With 9.4% of the UK’S GDP attributable to the financial sector, and 130,000 of 1.1 million financial sector employees deployed in financial services technology, it is fair to say the rise of FinTech in the UK is shaping the future for all involved in the financial industry.
Financial Technology - or FinTech – is a rapidly expanding market, namely due to consumer willingness to utilise the e-commerce on offer, and so the growth of FinTech, and therefore rise of this technology, is not one to be ignored.
FinTech is the term used widely in business to describe digital technologies and their applications that are used within the financial services industry.
While the term is commonly used to describe computer systems used for finance-related accounts, it is more recently being used to describe all types of new financial technology; namely the new wave of consumer applications.
Emergent FinTech usually manifests in small, innovative businesses using new technology to bring their financial services straight to their customers, often disrupting existing business models.
With the digital revolution, the rise of FinTech is inevitable, but the change in the sector is an exciting one.
Start-up businesses looking to disrupt their larger, more established competition are being given an amazing opportunity, so it’s no wonder that Financial Technology is not only growing as a concept, but is finding itself to be a financially rewarding investment choice.
The UK is, without a doubt, one of the leading FinTech capitals of the world. Deal volumes within financial technology have been growing at 74 per cent every year since 2008, which is over double the speed at which it is growing globally.
London’s position as a world-leading financial services and trading hub, and the availability of business capital and investment funds, makes the UK the perfect breeding ground for financial technology and the businesses that are taking it on as a concept.
But how is the UK using all of this financial technology?
On a business level, banks are having to change the way they work, even in an already forward-facing hub.
With most of, if not all transactions and even at a higher level – relying on technology and the rapidly growing e-commerce industry – banks and other financial institutions are fighting to keep up.
However, the UK Government has pledged to support up and coming FinTech companies, as well as providing more help and support to the FinTech businesses that are already well-established within the UK – giving the UK even more room to grow and expand as a FinTech capital of the world.
FinTech is a fantastic step forward for the financial world, and has put a great deal of focus on innovation and the improvement of services. But how does it impact existing accountants in London?

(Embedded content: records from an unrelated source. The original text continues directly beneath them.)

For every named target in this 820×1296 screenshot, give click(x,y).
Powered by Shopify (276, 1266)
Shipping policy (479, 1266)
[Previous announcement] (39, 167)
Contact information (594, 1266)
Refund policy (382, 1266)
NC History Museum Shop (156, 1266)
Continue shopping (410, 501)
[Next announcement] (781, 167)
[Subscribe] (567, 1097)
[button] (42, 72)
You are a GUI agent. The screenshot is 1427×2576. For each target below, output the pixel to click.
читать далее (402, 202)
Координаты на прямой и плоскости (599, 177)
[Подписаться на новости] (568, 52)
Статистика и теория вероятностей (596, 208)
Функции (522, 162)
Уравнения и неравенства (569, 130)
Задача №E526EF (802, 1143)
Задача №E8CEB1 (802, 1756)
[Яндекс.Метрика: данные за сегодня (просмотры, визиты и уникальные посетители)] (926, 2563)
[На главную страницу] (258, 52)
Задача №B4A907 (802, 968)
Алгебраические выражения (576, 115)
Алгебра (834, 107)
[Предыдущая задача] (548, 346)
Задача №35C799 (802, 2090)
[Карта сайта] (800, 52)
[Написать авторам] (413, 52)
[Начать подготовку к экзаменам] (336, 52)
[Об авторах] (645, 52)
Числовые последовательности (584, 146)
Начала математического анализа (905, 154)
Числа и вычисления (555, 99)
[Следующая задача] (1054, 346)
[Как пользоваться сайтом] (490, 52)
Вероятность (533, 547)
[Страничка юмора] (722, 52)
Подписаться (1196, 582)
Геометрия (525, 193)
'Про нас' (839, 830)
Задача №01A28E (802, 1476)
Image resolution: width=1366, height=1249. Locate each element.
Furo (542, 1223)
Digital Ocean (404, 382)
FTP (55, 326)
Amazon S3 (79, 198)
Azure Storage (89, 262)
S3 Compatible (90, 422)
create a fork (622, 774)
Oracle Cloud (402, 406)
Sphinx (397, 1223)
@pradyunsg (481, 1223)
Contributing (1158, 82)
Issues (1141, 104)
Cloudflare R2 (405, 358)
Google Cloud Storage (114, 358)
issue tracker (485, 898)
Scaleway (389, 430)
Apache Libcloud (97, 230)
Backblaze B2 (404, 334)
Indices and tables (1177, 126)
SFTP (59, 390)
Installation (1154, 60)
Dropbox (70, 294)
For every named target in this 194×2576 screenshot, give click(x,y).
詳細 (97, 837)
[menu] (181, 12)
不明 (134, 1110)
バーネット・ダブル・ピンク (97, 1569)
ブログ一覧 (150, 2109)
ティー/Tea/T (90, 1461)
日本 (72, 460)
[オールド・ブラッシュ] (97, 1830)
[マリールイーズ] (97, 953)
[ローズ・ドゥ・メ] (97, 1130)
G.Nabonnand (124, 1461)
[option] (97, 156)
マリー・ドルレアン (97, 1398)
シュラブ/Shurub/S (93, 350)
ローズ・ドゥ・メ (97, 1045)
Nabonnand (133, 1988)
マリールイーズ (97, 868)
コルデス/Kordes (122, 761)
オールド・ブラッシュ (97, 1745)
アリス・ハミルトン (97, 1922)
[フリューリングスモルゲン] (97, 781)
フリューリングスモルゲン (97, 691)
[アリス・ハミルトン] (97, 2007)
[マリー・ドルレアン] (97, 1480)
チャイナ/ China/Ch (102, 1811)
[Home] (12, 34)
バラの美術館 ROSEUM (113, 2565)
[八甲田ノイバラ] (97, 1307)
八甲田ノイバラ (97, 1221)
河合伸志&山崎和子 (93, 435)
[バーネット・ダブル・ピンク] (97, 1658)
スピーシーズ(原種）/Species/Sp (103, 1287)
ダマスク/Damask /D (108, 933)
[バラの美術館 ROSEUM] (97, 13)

The most significant point revolves around service. While FinTech streamlines and automates a lot of traditional processes, it does not enhance the personal service a client can get from their accountant.
Yes, FinTech can create efficiency, but a good accountant will take time to advise their clients and help them to understand every element of their business, which in turn helps the business to grow.
One needn't look any further than the failure of Grant Thornton’s £22 million project, Geniac, to see how businesses that shy away from providing top quality service and understanding can often be doomed from the get go.
Upon studying the Geniac website and the services they offer, it appears the prices they charge for a small business in search of fast growth would warrant a very insignificant amount of actual man hours.
In fact, their price of £310 plus VAT per month would pay for only 4-5 hours of a Grant Thornton consultant’s time (based on the 2017/18 on site/off site fees published on Grant Thornton’s US website) - a period which falls well short of the time needed to actually impact the growth and success of a small business.
This factor alone would certainly impact the results Geniac had promised its clients, while also shining a dim light on Grant Thornton’s overall reputation as a specialist in business advisory.
Once on the company’s books, Geniac roll out a set service in a kind of one-size-fits-all manner, rather than understanding the needs and wants of each individual client and creating bespoke advice and solutions based on that knowledge.
Unlike Geniac’s preference to choose compliance over advice, Accounts and Legal are offering a service which puts the client at the heart of every solution or piece of advice they provide.
An advocate of online accounting and the use of cloud accounting software, Accounts and Legal use disruptive technology to enhance the client’s experience and ensure they are getting a service specifically designed to maximise their business’ performance and give them the ultimate platform to grow.
Integrating new technologies into their day-to-day activities means Accounts and Legal are maximising efficiency, but not at the expense of all else, meaning clients get a fast, cost effective solution but with personal service at the heart of delivery
According to the Managing Director of Accounts and Legal, Chris Conway, his company’s reputation as being a key factor to the success of their clients has helped them to compete with more high-profile firms.
“While we don’t have the public profile of one of the “Big 6” accountancy firms, we are recognised by our clients as an essential partner in their business. This borne out by the number of clients who refer friends and contacts to us.
“Frequently we are complimented on our flexibility and proactive approach to accounting services – you only need to look at our Google reviews to understand how valuable a personal service is,” he said.